When the predicted corrosion rate is greater than 6 mm the situation is not so straightforward, particularly if the loss in wall thickness is due to pitting rather than uniform corrosion (see the introduction to corrosion blog article for more information about corrosion). Pitting corrosion can be very localised and is difficult to monitor. In order to guard against the risk of failure due to pitting corrosion, it may be necessary to use a corrosion allowance well in excess of the predicted corrosion rate. This will increase the weight of the pipework, which will have a big impact on the cost of the support structure.
It is not just the wall thickness that may be affected by the corrosion allowance. The reduction in the bore may be unacceptable; meaning that the designer has to go up a pipe size. Not only will this have a huge effect on the topsides weight, but it may not actually be possible due to the space available. Space is at a premium on an offshore installation, which is why process pipework and equipment is packed in so tightly.
For these reasons, the most cost effective option is probably to use a corrosion resistant alloy; at least until the corrosion allowance can be reduced below 6 mm.
Why does the designer not try to remove the water and/or carbon dioxide from the system?
They do. On an offshore platform, the process fluids go through various stages of separation where they are cleaned and dried before they are finally exported to shore. At each stage in the separation process, water and gas are removed from the oil, and water is removed from the gas. At the same time, the pressure is also being reduced.
At what stage in the separation process is it okay to use carbon/carbon manganese steel?
It is normally only after the first stage separator that the designer can consider running the pipework in carbon/carbon manganese steel and then only for pipework carrying ‘oil’. At this stage, the bulk of the gas should have been separated from the oil so the carbon dioxide content should be relatively low.
From a corrosion viewpoint, ‘gas’ systems require greater consideration than ‘oil’ systems. If corrosion inhibitors are to be used, whilst these may be effective in controlling wet gas corrosion at low temperatures and low velocities they may be ineffective at higher temperatures and velocities or when the flow is turbulent. The designer is unlikely to consider using carbon/carbon manganese steel for the pipework carrying ‘gas’ until the ‘gas’ has been ‘dried’ such that dew-point of the gas is below the temperature at which condensation will occur.
Unlike carbon/carbon manganese steel, both standard and special duplex and austenitic stainless steels and various medium and high-nickel alloys exhibit excellent resistance to wet gas corrosion at relatively high ‘gas’ velocities. This is important as it means the designer may be able to reduce the pipe size from that he/she would need to use for carbon/carbon manganese steel.
What happens to the water removed from the oil and gas?
The water removed at each stage of separation would normally be discharged to the ‘closed-drains’ system. This generally operates at relatively low pressure, as a result, the corrosion rate is not too high and carbon/carbon manganese steel can be used.
What happens to the carbon dioxide left in the gas?

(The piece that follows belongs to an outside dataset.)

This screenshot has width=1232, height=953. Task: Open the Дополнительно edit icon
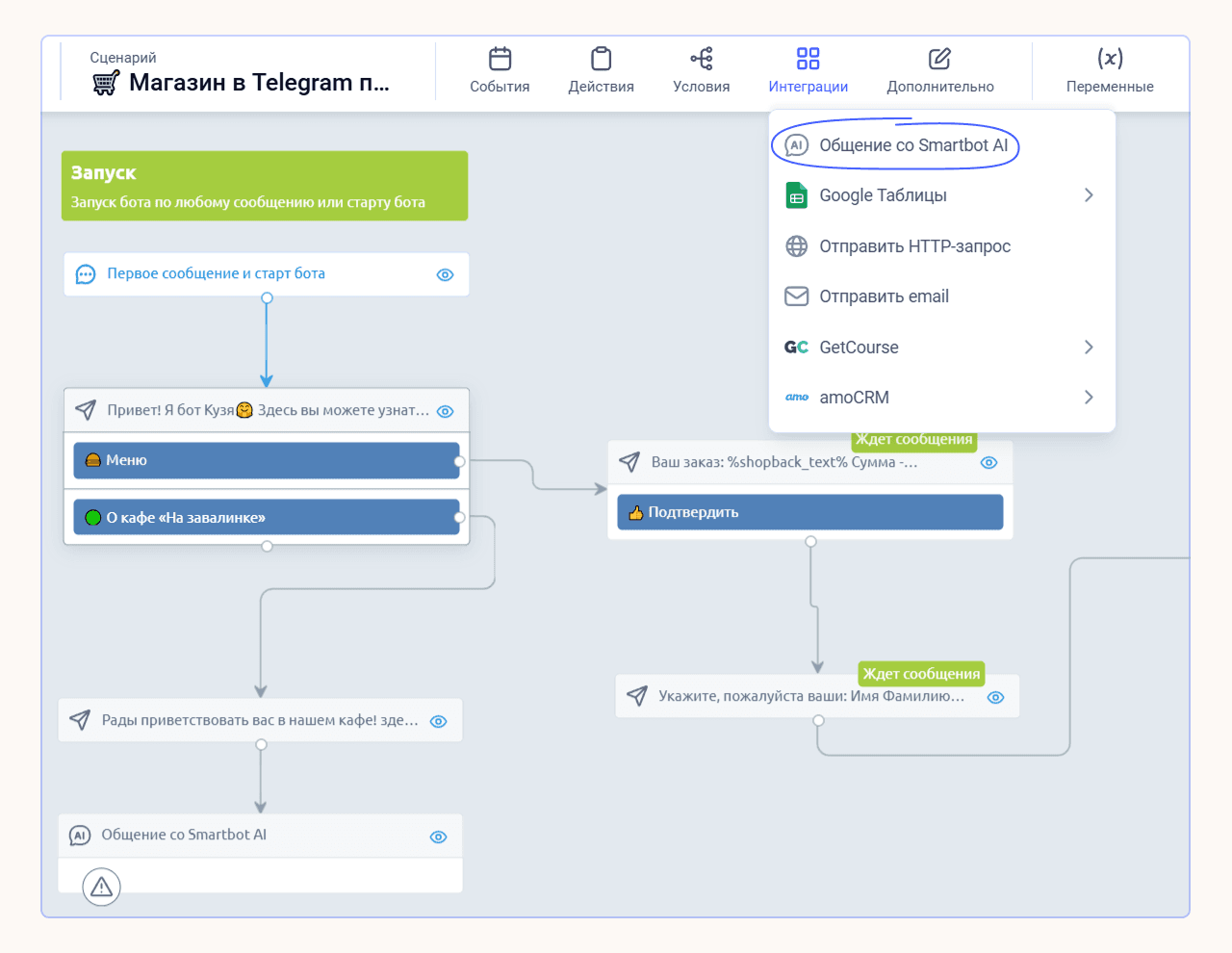(x=939, y=59)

Provided the system is ‘dry’ (i.e. the dew-point of the gas is reduced to a temperature at which condensation will not occur) corrosion will not occur so the carbon dioxide is no longer a concern from a corrosion viewpoint. It should only be necessary to remove the carbon dioxide from the gas offshore if the gas is going to be liquefied or if the quantity of carbon dioxide in the gas is so great that the cost of treating the gas offshore is cheaper than the cost of transporting the ‘carbon dioxide’ to shore.